_WORK REQUIRED_
Filter the entries below, keeping every line that has the word "avatar".

_INFORMATION SHOWN_
»»
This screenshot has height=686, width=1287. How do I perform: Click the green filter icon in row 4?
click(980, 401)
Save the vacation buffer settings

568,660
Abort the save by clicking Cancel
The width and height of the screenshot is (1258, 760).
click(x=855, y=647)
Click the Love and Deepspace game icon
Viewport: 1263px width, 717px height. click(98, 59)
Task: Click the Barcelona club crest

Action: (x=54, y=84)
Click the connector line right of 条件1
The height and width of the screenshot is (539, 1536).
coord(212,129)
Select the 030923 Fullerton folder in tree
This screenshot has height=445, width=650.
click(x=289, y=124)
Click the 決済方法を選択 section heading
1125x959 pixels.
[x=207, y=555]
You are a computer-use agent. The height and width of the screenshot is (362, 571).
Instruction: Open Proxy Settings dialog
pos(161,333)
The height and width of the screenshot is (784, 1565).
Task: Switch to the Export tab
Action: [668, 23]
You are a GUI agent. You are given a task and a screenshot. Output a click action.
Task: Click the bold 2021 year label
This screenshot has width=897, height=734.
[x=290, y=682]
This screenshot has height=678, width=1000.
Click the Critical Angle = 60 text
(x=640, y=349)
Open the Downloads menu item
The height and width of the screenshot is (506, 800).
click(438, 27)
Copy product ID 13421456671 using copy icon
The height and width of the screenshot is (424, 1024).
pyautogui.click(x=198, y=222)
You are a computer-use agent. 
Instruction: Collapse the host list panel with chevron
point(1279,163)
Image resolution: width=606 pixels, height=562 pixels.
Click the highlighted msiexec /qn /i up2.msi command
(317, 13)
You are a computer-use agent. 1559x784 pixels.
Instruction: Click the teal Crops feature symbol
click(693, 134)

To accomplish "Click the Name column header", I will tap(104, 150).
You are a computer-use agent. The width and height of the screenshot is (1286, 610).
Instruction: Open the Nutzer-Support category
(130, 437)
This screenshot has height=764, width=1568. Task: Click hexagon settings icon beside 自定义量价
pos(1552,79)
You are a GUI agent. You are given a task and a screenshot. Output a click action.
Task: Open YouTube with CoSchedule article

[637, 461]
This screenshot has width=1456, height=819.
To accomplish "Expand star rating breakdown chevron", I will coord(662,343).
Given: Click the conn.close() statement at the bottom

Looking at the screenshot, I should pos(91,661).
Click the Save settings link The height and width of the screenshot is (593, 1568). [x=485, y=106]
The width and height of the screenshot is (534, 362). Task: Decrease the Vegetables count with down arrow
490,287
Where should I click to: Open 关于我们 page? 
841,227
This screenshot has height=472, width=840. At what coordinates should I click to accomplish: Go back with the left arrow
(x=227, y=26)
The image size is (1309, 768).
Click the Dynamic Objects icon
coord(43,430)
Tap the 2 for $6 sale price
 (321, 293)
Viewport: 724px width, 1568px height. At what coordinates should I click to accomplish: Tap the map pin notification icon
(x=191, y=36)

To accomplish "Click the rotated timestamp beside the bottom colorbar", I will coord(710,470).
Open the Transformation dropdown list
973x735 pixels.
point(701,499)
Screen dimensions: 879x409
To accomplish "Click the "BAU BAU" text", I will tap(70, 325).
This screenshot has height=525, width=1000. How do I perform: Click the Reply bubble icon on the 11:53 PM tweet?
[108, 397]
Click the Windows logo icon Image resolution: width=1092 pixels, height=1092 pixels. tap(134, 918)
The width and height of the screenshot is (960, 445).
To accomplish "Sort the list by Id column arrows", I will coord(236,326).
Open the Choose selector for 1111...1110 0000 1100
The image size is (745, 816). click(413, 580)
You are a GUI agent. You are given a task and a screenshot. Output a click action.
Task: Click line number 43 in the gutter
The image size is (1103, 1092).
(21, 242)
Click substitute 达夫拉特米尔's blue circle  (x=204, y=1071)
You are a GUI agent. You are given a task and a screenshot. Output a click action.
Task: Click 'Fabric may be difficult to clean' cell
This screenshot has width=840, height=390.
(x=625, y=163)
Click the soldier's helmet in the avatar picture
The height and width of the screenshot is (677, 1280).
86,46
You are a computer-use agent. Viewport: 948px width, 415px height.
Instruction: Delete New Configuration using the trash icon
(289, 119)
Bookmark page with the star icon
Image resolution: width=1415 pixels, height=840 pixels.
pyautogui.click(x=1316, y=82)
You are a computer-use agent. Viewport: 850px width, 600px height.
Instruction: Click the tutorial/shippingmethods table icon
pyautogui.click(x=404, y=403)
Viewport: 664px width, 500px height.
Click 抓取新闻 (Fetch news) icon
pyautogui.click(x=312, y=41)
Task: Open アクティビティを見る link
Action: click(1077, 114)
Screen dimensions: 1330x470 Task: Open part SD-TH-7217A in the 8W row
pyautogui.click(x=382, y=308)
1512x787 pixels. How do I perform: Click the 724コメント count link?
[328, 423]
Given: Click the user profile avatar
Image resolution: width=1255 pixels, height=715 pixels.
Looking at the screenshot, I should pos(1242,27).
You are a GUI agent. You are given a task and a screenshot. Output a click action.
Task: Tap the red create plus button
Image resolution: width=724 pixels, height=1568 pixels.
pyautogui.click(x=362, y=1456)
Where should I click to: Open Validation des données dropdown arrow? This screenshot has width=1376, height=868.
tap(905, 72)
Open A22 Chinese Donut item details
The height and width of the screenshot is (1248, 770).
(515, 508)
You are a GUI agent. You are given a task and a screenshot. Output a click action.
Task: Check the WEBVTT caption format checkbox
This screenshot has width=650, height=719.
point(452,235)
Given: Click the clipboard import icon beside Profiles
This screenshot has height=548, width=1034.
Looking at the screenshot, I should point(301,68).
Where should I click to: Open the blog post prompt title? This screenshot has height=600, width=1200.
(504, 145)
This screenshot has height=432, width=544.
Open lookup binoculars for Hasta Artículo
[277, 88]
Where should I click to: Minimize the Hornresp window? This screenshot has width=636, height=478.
««
_RESPONSE TO THIS EXERCISE_
Click the soldier's helmet in the avatar picture
Given: Click the user profile avatar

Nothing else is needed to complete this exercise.